Portfolio positioning

A high quality portfolio
  Our investment approach described above is translated into a portfolio of maximum 40 positions exhibiting very high quality standards compared to the broader European Market. We constantly screen a universe of more than 1 500 companies in order to detect the hidden “jewels” that present the earning power and the necessary margin of safety of 40% to qualify as a candidate for portfolio inclusion. It is always difficult to reduce the earning power of a company to a single accounting metrics. The average company in our portfolio appears to be much more profitable than the market overall. As an illustration, the median Return on Equity of our portfolio is of 11.6% while the Stoxx Europe is at 6.5%. At the same time, the companies in our portfolio have usually much healthier balance sheet than the market: based on the net debt / EBITDA ratio, on average, companies in our portfolio need 7 months to pay back their entire debt, while the average European company (in Stoxx Europe) needs nearly 5 years. As Value investors, we now see that, compared to 2015, markets are becoming more discriminant in terms of companies’ quality and valuation, which creates a more favourable environment for our investment strategy. It remains a good time to be a value investor!  
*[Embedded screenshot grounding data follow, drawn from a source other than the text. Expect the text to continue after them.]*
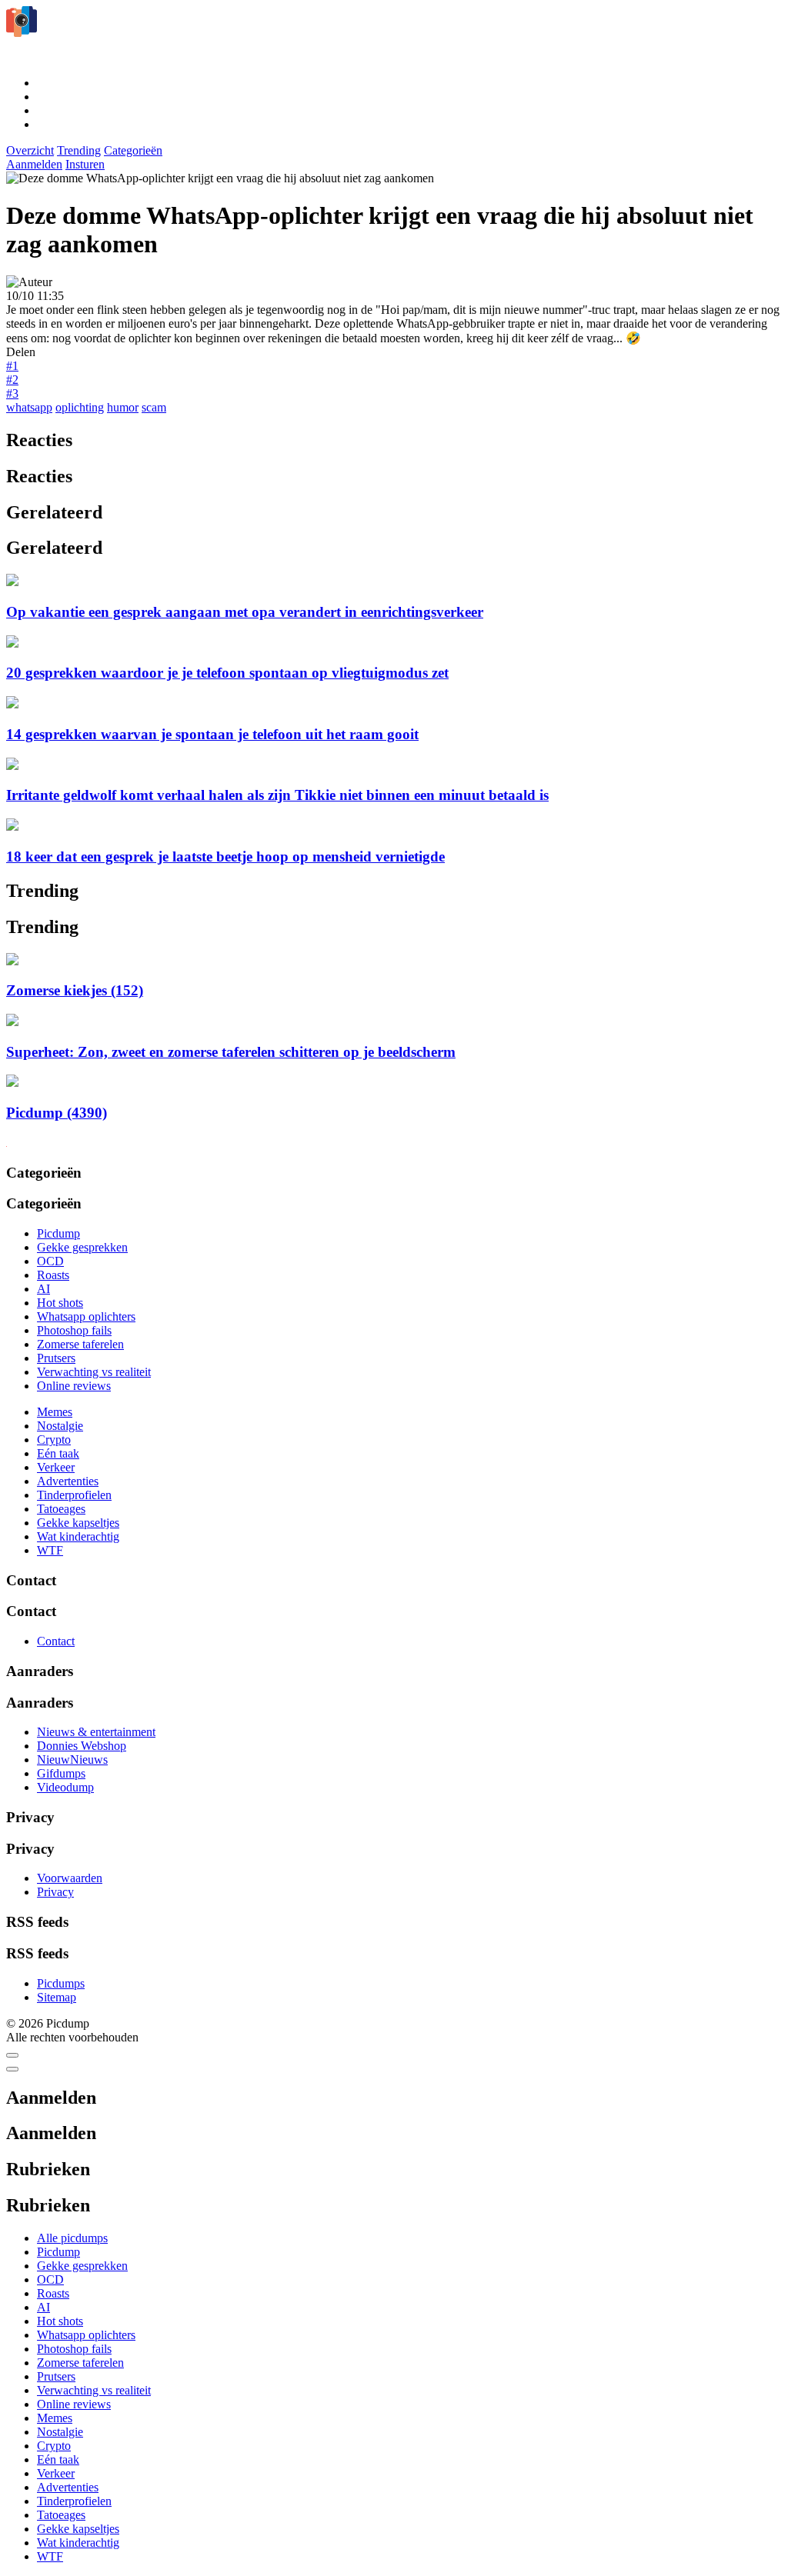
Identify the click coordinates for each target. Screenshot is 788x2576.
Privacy (55, 1891)
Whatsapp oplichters (86, 1316)
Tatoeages (61, 1508)
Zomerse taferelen (80, 1344)
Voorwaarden (69, 1878)
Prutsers (56, 1358)
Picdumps (61, 1983)
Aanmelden (34, 164)
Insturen (85, 164)
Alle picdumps (72, 2237)
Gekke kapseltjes (78, 1522)
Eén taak (58, 1453)
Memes (54, 1411)
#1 (12, 365)
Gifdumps (61, 1773)
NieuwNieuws (72, 1759)
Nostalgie (60, 1425)
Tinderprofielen (74, 1494)
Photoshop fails (74, 1330)
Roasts (53, 1274)
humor (123, 407)
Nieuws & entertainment (96, 1731)
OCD (50, 1261)
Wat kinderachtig (78, 1536)
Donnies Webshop (81, 1745)
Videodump (65, 1787)
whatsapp (29, 407)
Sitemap (56, 1997)
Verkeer (56, 1467)
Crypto (54, 1439)
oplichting (79, 407)
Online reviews (74, 1385)
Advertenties (67, 1481)
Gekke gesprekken (82, 1247)
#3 (12, 393)
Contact (56, 1641)
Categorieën (133, 150)
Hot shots (60, 1302)
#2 (12, 379)
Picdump (58, 1233)
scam (154, 407)
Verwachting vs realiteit (94, 1371)
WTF (50, 1550)
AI (43, 1288)
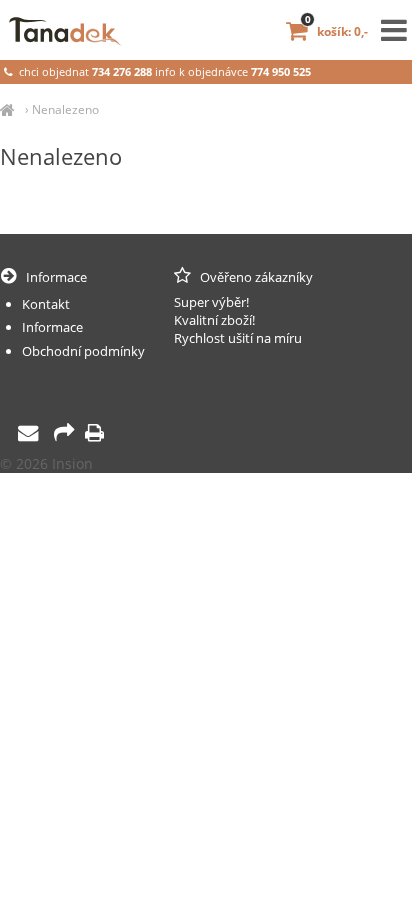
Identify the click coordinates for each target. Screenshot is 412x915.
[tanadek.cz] (7, 109)
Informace (52, 327)
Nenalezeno (65, 109)
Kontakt (46, 304)
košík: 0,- (336, 31)
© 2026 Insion (46, 463)
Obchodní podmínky (83, 351)
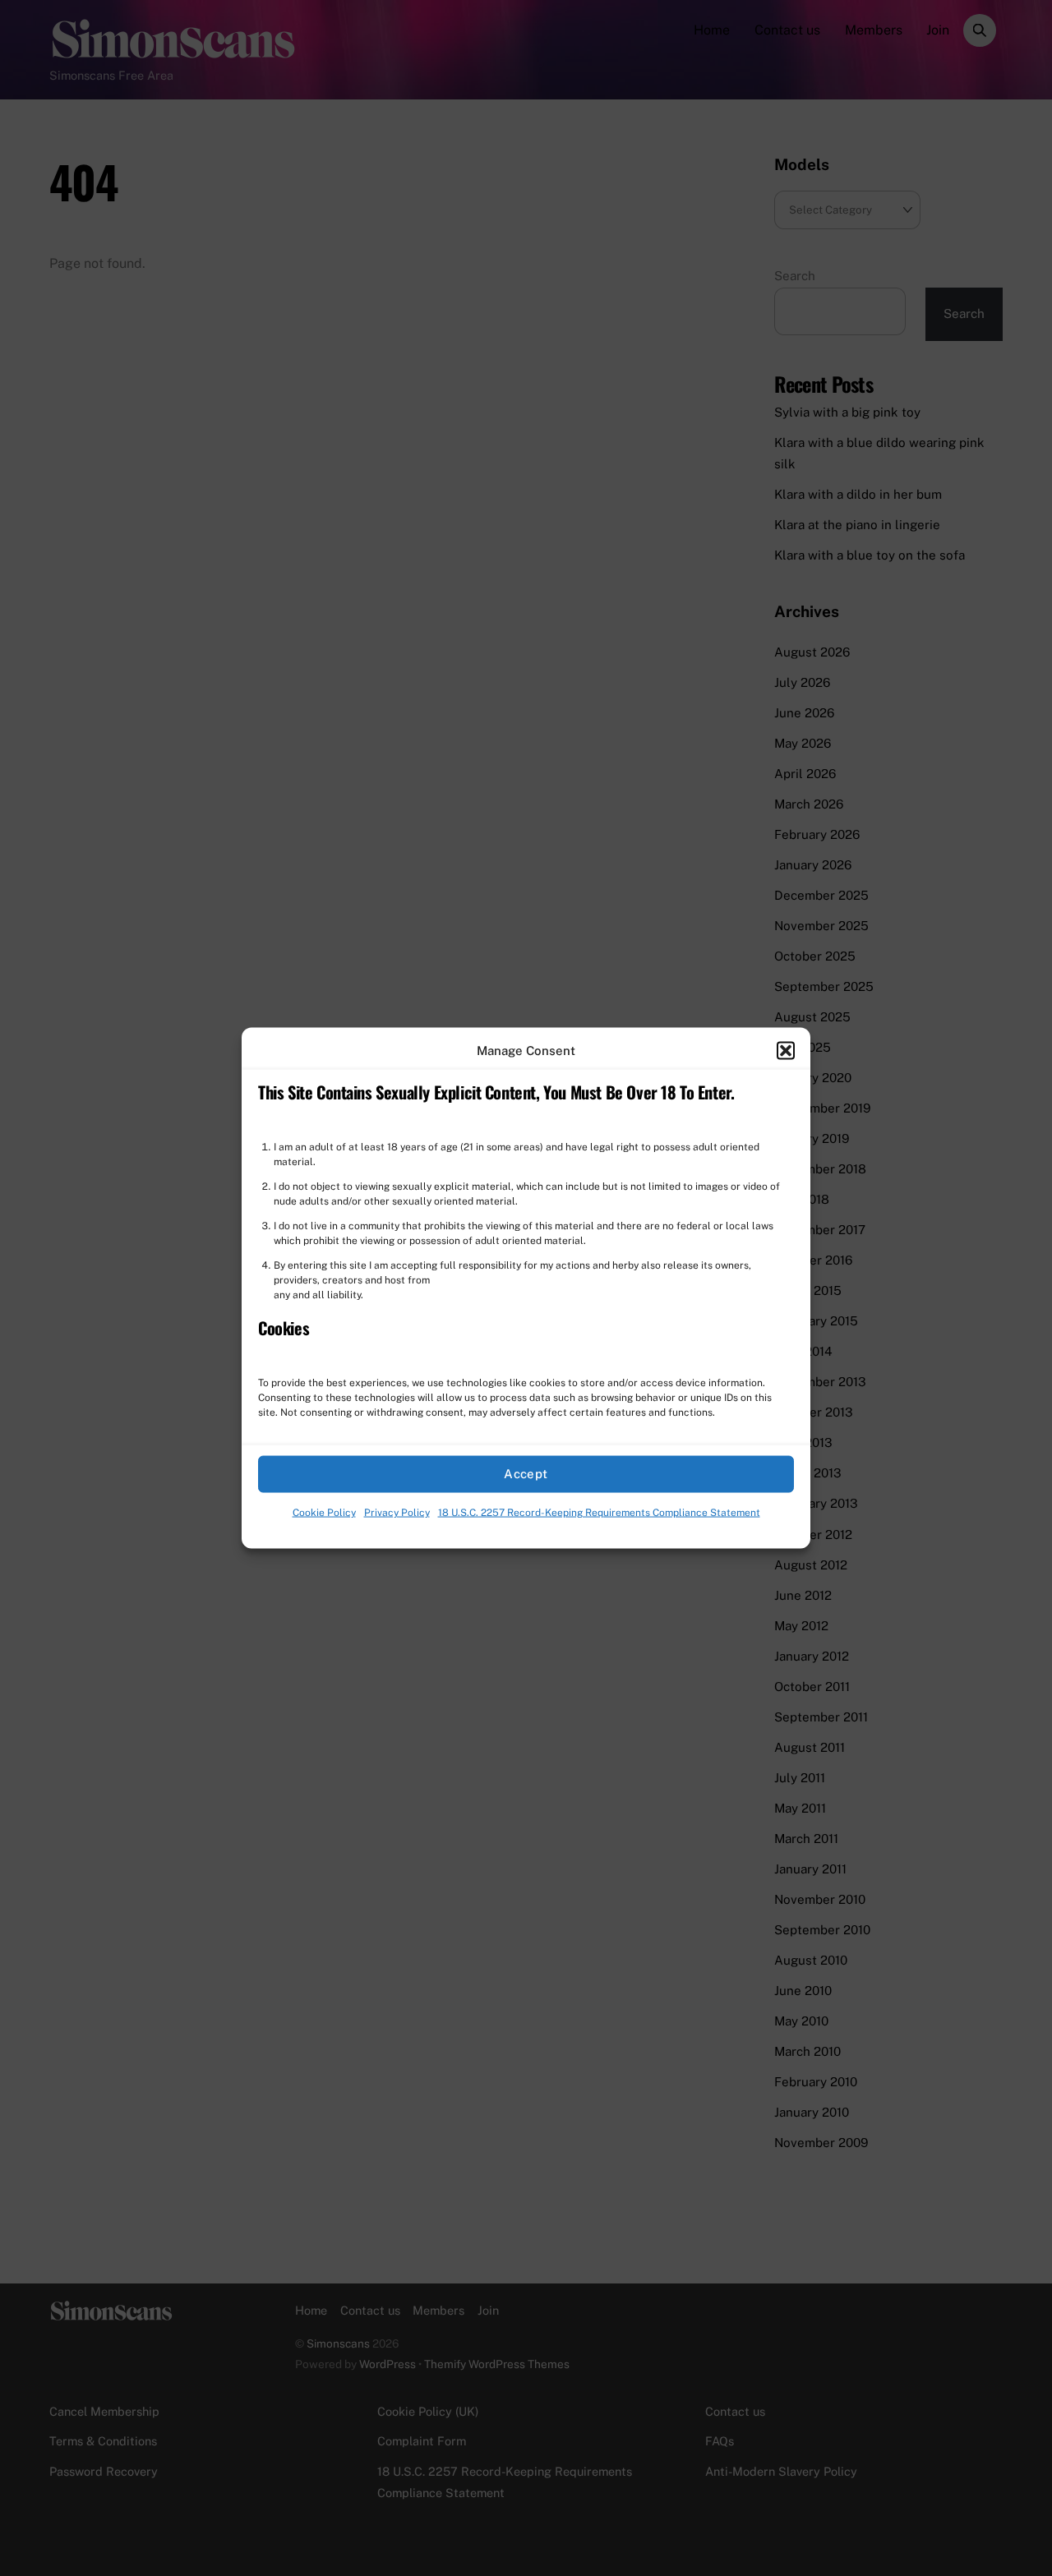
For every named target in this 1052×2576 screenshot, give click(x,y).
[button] (785, 1050)
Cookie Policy (324, 1512)
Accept (526, 1474)
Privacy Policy (397, 1512)
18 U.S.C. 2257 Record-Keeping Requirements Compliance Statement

Focus: does the Financial sector offer strong investment opportunities for value investors?
  Despite a positive contribution from financials stocks to the quarterly performance of the Fund, we remain cautious about the Financial sector as a whole. In our view, the situation remains very complicated and banking stocks may still prove to be a minefield for value investors who, from one side, are attracted by very low valuations (especially in terms of Price to Book Value) while, on the other side, recent examples (i.e. Deutsche Bank, Italian banks) have shown that this segment is still experiencing a major crisis. Although we believe that the central bank will do everything in its power to save the European banking system, low valuation levels do not compensate sufficiently the risks and the resulting excess volatility. The European banking sector is suffering from the collateral damage from quantitative easing policies while it sees its interest rate margins under pressure and regulation increasing. We still have some targeted investments in the Banking area, each one of them being based on a solid investment case linked to the fundamentals of each company and not on a more global sectorial view: - For Credit Suisse, we continue to believe in the earning power that will be released by a “UBS-like” restructuring and the strength of the wealth management franchise. - Caixabank is one of the best managed and most conservative Spanish banks benefitting from the reduction of cost-income ratio after the BPI acquisition. - Danske Bank has been through a long restructuring period and now emerges under the new CEO as a much leaner bank with a large captive mortgage customer base and a solid capital position.